After weeks of hospitalization for a long term illness, poet, playwright, and author Amiri Baraka passed away today at Newark Beth Isreal Medical Center at age 79.

Born Leroi Jones in Newark, New Jersey, Baraka became the literary voice of rebellion in the 1960s and 1970s with his fearless poems and anti-establishment rhetoric that made the FBI label him as “the person that will probably emerge as the leader of the Pan-African movement of United States.”

His literature transcends generation and time, with his 1963 classic Blues People, which was the first major critique of Black music by a Black man. His 2002 poem about the 9/11 tragedy suggested that there were Jewish nationals who knew about the attack prior to its occurrence and sparked international outrage.

To his critics, he was a homophobic, anti-Semetic trouble maker who declared Dr. King’s dream “dead” and an illusion to Black America.

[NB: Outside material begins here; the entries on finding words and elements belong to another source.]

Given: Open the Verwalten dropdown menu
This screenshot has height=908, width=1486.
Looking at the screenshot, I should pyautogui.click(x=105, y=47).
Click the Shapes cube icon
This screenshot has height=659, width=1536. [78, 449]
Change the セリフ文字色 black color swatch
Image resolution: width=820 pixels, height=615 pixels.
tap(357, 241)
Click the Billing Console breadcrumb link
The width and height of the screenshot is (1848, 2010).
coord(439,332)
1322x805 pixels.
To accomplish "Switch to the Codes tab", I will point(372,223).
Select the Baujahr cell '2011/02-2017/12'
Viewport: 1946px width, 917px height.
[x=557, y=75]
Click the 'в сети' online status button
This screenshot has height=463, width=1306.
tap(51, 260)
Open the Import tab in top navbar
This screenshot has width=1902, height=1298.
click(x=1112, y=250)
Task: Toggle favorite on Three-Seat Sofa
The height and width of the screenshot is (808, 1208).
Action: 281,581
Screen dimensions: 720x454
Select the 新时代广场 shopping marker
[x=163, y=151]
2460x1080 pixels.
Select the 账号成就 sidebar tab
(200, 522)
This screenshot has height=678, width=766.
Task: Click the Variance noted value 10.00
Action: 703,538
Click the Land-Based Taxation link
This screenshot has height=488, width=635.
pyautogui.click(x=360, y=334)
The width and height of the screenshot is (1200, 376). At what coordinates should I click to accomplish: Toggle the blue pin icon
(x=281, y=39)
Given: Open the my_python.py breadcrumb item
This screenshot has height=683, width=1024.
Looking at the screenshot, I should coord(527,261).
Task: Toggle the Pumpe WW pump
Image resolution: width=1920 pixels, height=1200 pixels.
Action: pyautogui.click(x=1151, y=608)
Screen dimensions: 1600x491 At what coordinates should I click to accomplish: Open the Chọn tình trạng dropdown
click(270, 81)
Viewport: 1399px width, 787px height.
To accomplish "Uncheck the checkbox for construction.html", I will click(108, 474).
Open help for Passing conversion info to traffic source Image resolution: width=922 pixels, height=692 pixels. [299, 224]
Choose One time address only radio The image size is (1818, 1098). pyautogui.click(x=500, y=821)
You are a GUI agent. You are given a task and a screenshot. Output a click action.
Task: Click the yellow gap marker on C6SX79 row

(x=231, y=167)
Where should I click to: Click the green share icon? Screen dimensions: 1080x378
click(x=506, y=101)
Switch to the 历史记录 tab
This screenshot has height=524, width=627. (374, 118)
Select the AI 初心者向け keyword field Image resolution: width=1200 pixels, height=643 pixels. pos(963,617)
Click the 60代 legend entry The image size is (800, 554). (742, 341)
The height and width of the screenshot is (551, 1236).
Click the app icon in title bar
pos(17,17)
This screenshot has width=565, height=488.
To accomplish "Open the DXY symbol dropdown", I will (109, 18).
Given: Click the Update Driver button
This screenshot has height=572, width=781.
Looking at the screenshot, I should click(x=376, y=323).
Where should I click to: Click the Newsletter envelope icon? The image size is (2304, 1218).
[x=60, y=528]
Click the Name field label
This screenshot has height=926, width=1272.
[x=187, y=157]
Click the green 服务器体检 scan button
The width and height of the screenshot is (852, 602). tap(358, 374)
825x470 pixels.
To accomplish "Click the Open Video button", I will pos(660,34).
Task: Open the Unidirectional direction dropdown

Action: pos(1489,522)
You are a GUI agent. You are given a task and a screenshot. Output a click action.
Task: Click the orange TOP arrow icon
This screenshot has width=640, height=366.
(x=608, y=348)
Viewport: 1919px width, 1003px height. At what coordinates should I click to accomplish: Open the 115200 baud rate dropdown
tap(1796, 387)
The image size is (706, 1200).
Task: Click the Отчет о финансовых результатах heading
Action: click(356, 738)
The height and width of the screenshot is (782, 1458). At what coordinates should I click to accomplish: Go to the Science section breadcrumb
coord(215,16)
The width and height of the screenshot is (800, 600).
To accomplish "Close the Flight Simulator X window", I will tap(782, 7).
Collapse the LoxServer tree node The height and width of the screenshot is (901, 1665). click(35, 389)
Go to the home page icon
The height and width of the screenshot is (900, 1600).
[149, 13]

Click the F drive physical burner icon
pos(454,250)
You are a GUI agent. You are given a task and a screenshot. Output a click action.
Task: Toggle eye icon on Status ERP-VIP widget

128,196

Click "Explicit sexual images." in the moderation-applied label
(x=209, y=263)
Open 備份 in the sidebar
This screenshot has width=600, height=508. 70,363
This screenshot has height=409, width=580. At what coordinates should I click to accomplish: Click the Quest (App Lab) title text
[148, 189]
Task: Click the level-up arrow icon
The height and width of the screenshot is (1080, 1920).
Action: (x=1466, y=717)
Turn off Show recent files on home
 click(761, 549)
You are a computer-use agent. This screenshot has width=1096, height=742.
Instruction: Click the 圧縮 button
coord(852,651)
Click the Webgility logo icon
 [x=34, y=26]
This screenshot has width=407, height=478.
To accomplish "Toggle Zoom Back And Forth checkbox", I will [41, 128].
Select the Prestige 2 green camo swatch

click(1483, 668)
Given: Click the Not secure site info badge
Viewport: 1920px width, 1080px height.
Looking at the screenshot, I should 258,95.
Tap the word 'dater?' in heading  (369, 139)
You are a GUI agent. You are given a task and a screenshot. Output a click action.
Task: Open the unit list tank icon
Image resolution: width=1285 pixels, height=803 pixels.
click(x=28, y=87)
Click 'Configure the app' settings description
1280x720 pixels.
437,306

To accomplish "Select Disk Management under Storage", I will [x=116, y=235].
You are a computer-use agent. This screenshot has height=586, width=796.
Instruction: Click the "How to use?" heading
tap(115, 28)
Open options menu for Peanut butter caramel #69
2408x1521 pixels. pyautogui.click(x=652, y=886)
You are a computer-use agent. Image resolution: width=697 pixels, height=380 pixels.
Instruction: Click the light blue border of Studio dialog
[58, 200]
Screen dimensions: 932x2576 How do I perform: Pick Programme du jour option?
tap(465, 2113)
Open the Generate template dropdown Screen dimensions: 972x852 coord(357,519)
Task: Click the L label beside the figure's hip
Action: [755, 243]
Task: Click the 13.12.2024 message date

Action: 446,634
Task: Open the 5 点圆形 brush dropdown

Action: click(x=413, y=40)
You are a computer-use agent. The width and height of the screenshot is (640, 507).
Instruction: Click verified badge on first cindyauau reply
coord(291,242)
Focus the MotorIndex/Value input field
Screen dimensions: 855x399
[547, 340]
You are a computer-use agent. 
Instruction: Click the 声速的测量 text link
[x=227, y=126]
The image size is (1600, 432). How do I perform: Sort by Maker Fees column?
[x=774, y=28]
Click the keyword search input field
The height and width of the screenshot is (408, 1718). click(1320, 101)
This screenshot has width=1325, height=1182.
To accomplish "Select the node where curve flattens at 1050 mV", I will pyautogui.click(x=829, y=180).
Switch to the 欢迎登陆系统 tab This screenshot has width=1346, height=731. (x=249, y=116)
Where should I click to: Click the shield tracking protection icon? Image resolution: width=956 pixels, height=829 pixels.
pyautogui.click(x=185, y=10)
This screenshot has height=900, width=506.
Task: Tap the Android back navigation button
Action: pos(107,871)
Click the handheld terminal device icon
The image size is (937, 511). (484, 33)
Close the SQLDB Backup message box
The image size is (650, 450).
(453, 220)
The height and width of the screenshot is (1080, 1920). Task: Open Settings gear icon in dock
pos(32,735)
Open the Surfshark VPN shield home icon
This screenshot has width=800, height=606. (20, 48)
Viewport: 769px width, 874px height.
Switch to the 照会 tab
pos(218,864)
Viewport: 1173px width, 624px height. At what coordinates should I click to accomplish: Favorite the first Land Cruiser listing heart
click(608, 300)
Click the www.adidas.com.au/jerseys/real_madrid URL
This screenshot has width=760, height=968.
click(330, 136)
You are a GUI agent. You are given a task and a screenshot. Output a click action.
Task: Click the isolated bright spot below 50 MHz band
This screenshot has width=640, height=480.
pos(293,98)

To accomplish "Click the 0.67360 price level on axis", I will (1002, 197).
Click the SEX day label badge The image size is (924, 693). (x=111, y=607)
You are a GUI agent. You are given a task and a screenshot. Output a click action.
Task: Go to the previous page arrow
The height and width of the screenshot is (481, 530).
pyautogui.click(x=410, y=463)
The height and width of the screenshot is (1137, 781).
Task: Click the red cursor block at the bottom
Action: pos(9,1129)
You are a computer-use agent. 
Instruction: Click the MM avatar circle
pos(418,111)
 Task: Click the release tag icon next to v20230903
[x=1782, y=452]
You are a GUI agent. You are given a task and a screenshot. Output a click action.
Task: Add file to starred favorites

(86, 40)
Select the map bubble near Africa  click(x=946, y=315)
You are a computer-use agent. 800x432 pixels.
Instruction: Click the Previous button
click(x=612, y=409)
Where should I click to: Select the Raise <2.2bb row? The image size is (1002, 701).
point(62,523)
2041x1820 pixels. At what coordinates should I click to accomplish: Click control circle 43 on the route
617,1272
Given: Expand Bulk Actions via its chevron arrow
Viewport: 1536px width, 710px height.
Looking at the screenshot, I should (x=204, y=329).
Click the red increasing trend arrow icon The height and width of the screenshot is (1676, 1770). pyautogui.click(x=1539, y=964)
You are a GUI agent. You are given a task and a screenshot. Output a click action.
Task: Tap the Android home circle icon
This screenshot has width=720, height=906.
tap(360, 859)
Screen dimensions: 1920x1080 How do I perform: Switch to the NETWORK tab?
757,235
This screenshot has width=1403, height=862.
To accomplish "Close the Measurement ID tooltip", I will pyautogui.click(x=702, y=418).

In the 1960s following the assassination of Malcolm X and the 1967 Newark riots, Jones was arrested and photographed after being beaten bloody by authorities. These circumstances motivated the poet’s radicalization, forcing him to leave his white wife, move to Harlem, and change his name to Imamu Ameer Baraka.

His work predicated what we recognize as rap and many artists have praised the genius of Baraka in bodies of their own work.

TheSource.com sends out our condolences to his family and fans around the world. He will certainly be missed.